This error appears after running the "mytwittersearch_corpus<- tm_map(mytwittersearch_corpus, tolower)" code

mytwittersearch_list <-sapply(mytwittersearch, function(x) x$getText())

mytwittersearch_corpus <-Corpus(VectorSource(mytwittersearch_corpus_list))
mytwittersearch_corpus<-tm_map(mytwittersearch_corpus, tolower)
mytwittersearch_corpus<-tm_map( mytwittersearch_corpus, removePunctuation)
mytwittersearch_corpus <-tm_map(mytwittersearch_corpus, function(x) removeWords(x, stopwords()))

I read on other pages this may be due to R having difficulty processing symbols, emoticons and letters in non-English languages, but this appears not to be the problem with the "error tweets" that R has issues with.
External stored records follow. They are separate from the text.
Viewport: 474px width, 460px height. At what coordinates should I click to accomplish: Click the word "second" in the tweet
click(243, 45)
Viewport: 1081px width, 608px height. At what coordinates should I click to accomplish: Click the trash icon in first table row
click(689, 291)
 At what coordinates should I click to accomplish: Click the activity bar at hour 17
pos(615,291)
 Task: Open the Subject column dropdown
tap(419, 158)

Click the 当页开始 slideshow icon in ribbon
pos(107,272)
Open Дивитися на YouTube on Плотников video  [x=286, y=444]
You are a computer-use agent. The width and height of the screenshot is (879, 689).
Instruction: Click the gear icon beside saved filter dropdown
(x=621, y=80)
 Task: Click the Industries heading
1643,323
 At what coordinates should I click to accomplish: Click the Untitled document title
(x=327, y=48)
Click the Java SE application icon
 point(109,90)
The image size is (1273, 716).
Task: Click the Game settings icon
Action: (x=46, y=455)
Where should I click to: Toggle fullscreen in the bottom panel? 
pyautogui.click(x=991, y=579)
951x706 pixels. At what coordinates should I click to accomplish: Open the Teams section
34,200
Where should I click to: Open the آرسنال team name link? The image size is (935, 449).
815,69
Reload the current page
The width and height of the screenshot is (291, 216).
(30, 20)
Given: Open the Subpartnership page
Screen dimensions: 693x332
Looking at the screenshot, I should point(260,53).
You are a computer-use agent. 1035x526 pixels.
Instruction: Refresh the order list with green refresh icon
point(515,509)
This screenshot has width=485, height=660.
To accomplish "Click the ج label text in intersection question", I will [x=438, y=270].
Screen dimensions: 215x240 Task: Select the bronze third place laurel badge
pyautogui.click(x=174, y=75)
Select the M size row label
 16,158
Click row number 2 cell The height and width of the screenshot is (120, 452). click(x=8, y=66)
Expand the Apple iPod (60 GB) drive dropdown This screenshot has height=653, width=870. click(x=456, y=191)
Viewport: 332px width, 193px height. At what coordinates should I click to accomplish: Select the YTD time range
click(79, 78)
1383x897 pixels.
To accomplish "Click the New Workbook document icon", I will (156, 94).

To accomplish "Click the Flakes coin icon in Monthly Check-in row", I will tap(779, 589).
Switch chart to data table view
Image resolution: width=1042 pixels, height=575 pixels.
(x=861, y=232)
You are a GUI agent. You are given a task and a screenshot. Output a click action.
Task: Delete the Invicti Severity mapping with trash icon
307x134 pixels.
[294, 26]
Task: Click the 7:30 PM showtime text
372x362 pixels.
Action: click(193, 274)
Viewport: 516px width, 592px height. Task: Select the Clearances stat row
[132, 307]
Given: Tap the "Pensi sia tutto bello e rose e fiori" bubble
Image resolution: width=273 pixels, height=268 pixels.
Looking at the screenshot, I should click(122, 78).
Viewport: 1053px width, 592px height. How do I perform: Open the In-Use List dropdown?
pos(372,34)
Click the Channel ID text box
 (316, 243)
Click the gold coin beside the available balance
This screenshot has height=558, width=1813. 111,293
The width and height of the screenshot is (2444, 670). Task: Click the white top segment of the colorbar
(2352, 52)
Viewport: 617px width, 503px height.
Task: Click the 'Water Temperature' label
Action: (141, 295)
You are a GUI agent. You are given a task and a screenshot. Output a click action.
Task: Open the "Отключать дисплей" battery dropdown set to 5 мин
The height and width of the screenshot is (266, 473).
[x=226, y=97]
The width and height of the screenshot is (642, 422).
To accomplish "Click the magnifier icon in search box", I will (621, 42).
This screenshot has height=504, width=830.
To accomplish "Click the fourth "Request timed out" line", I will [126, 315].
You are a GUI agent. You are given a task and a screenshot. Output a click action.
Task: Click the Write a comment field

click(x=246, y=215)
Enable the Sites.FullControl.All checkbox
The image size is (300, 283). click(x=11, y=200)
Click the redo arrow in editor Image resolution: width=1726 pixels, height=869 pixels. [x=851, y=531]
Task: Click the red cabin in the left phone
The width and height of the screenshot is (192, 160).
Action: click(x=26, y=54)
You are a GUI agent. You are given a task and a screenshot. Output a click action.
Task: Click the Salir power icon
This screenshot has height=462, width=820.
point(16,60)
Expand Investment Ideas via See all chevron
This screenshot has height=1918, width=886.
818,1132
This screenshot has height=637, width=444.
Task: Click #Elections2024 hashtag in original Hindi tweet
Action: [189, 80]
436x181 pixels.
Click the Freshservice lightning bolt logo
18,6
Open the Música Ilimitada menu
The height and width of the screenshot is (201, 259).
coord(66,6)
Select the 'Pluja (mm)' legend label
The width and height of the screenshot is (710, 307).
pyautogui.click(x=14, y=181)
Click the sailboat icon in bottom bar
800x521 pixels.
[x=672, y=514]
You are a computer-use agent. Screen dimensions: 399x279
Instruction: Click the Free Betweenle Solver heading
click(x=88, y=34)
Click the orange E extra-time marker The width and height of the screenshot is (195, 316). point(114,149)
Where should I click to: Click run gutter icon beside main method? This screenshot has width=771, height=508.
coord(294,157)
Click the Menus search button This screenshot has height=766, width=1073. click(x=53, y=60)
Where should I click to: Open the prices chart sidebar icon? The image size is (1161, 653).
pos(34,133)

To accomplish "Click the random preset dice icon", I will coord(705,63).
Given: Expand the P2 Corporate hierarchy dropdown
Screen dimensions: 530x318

I did run the codes:

mytwittersearch_corpus <- tm_map(mytwittersearch_corpus, function(x) iconv(enc2utf8(x), sub = "byte"))
mytwittersearch_corpus<- tm_map(mytwittersearch_corpus, content_transformer(function(x)    iconv(enc2utf8(x), sub = "bytes")))

These do not help. I also get that it can't find function content_transformer even though the tm-package is checked off and running.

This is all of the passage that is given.